Dopant gas species used for plasma implantation may decompose or dissociate during the implant process into atomic or molecular fragments which may be deposited on the surface of the wafer. Atomic or molecular fragments that result from dissociation of dopant gas molecules are referred to herein as “neutral particles”. Examples of dopant gas species which dissociate during the implant process include AsH₃, PH₃ and B₂H₆. For example, arsine gas (AsH₃) may dissociate into As, AsH and AsH₂, which may be deposited on the surface of the wafer being implanted. These deposited surface layers can cause a number of problems, including dose nonrepeatability, poor dose uniformity and dose measurement problems. In particular, the neutral particles that form the deposited surface layers are not measured by the dose measurement system. Further, the depth profile of the dopant is altered by the deposited surface layer itself and by its effect on implanted ions.
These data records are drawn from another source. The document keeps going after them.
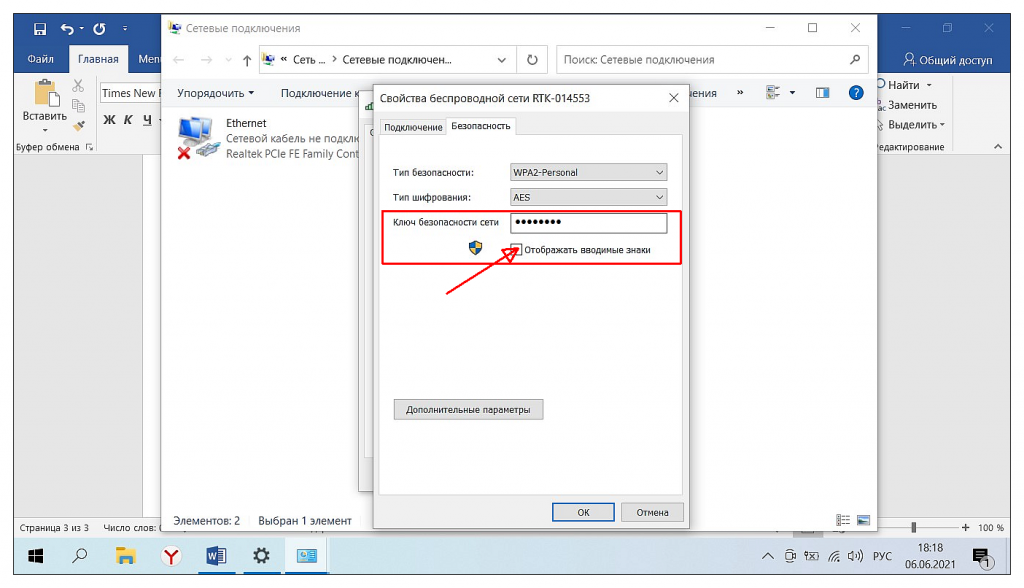Open the blue Help question mark icon
This screenshot has width=1024, height=588.
(856, 93)
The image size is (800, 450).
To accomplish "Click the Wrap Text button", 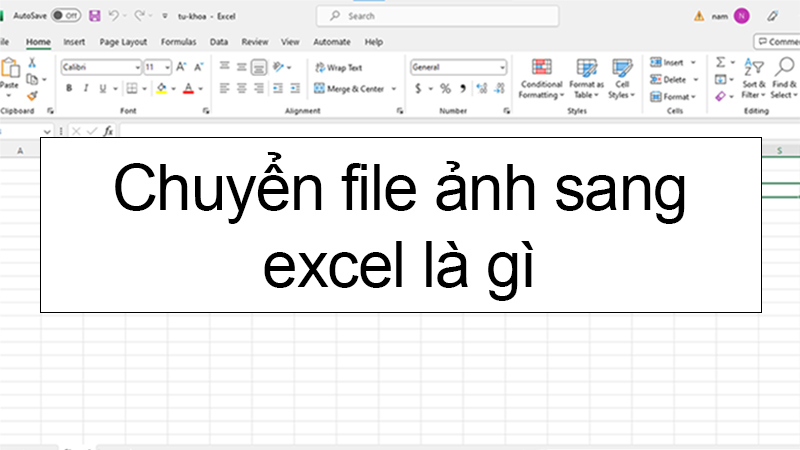I will click(x=338, y=67).
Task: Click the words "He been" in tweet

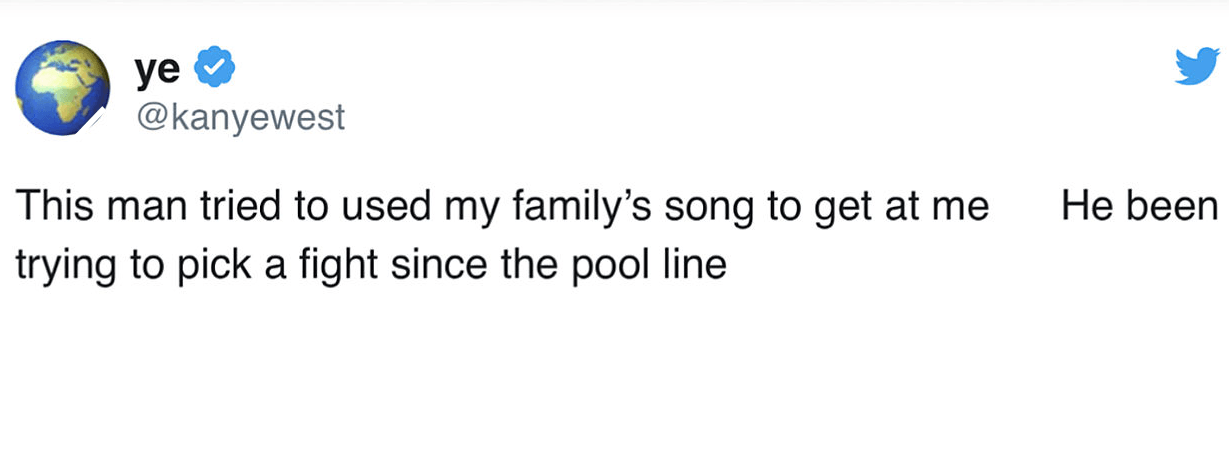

In addition, the deposited surface layers can cause contamination of other equipment, such as annealers, when the wafers are subsequently processed in such equipment.

A method for limiting the formation of a deposited surface layer on a workpiece during plasma implantation is disclosed in International Publication No. WO 2004/013371 A2, published Feb. 12, 2004. A dopant gas and a dilution gas are introduced into a plasma doping chamber for ionization. The dopant gas ions are implanted into the workpiece, and the dilution gas ions remove a deposited surface layer from the workpiece. In another approach, the substrate is heated to promote evaporation of the deposited material. These approaches, while generally satisfactory, increase the cost and complexity of the plasma implantation process.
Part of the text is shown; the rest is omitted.